We read with great interest the article by Leslie et al,1 since we have also been dealing with a cluster of endophthalmitis at our tertiary care centre in South India. In all, 10 patients (0.18% of 5706 procedures) developed culture-proven postphacoemulsification endophthalmitis between January and August 2003, following surgery by seven surgeons, at three dedicated eye operation theatre complexes. No breach of our sterilization protocols was noted. Since the rate of infection in nonphacoemulsification cataract surgeries during the same time period was 0.02% (1 of 4335 surgeries), suspicion was directed at the phacoemulsifiers and associated equipment.

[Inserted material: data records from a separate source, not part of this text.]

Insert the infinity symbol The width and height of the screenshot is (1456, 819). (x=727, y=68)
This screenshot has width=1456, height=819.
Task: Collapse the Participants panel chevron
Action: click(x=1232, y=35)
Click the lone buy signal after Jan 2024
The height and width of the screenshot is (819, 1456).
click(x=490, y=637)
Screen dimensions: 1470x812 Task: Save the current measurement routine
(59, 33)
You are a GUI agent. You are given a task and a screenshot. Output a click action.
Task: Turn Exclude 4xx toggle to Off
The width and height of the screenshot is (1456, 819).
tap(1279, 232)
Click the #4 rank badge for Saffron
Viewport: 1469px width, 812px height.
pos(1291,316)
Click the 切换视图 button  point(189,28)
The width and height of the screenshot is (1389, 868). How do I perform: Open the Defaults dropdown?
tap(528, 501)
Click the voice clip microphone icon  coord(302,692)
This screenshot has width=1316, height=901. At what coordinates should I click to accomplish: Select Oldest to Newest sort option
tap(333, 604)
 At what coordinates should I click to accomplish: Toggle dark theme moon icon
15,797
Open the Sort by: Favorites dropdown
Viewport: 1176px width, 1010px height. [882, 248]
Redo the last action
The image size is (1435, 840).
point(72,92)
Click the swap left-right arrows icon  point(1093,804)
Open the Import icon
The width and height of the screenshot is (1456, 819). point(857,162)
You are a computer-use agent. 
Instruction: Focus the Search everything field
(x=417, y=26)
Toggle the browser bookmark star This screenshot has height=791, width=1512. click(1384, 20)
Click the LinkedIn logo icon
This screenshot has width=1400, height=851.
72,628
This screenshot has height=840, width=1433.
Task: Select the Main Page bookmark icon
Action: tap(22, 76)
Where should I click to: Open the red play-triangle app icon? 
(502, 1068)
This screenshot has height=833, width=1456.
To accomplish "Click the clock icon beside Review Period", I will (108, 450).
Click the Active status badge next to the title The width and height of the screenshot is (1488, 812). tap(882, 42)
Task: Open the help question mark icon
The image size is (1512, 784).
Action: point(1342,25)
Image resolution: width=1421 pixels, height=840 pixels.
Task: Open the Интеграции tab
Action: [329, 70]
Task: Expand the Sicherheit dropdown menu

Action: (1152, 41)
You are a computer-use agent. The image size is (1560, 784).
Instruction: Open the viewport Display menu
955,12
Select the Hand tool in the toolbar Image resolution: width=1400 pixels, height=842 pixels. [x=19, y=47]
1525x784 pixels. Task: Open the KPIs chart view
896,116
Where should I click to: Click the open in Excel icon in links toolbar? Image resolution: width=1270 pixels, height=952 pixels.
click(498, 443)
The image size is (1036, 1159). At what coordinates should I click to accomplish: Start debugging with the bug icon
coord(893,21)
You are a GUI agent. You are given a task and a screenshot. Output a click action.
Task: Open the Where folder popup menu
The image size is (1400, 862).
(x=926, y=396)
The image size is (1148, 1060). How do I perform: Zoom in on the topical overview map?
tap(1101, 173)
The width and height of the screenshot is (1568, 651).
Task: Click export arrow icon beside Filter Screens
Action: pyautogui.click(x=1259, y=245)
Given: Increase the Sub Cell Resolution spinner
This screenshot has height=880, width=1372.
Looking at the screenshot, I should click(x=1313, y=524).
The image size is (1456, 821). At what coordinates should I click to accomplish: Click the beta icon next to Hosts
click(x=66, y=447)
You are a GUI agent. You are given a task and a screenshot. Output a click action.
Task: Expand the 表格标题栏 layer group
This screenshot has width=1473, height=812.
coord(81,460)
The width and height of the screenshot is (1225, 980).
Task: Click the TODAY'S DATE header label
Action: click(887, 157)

We hence performed the following experiments.

After routine scrubbing and gloving, sterile Ringers lactate solution (Sri Krishna Keshav Laboratories, Gujarat, India) was flushed through the irrigation and aspiration lines of the autoclaved phacoemulsification and IA handsets. The washings were sent for microbiological analysis, and were centrifuged (Remi Laboratory Centrifuge, India) for deposits. In the seven pairs of phacoemulsification and IA handsets studied, only the irrigation tubes were flushed in two sets, thus providing 24 samples. Although fluid samples taken directly from the bottle were sterile, the flushings were culture positive in 16 instances (Alkaligenes fecalis in one and Acinetobacter calcoaceticus in the rest). Similar organisms were isolated in 10 eyes with postphacoemulsification endophthalmitis (A. fecalis in five and A. calcoaceticus in two, pseudomonas stutzeri in two and pseudomonas aeruginosa in one eye). The sediments from the washings revealed the presence of deposits, 5–40 μm in size, which were needle shaped and suggestive of lens matter. To further confirm the presence of such debris in the handsets, we procured a flexible fibreoptic microendoscopic probe (Storz) with a diameter of 1 mm, to visualize the inner surface of the irrigation and aspiration tubes of five phacoemulsification handsets. Irregular plaque-like deposits were observed in all aspiration tubes, mostly in the middle one-third segment. Similar deposits were also noted at the junction of the irrigation and aspiration tubes, in one of the probes.

We thus concur with Leslie et al1 that deposits in the phacoemulsification and IA handsets may contribute to postoperative inflammation, not all of which may be sterile. The use of a fibreoptic probe is a useful aid in the investigation of such epidemics of postphacoemulsification endophthalmitis.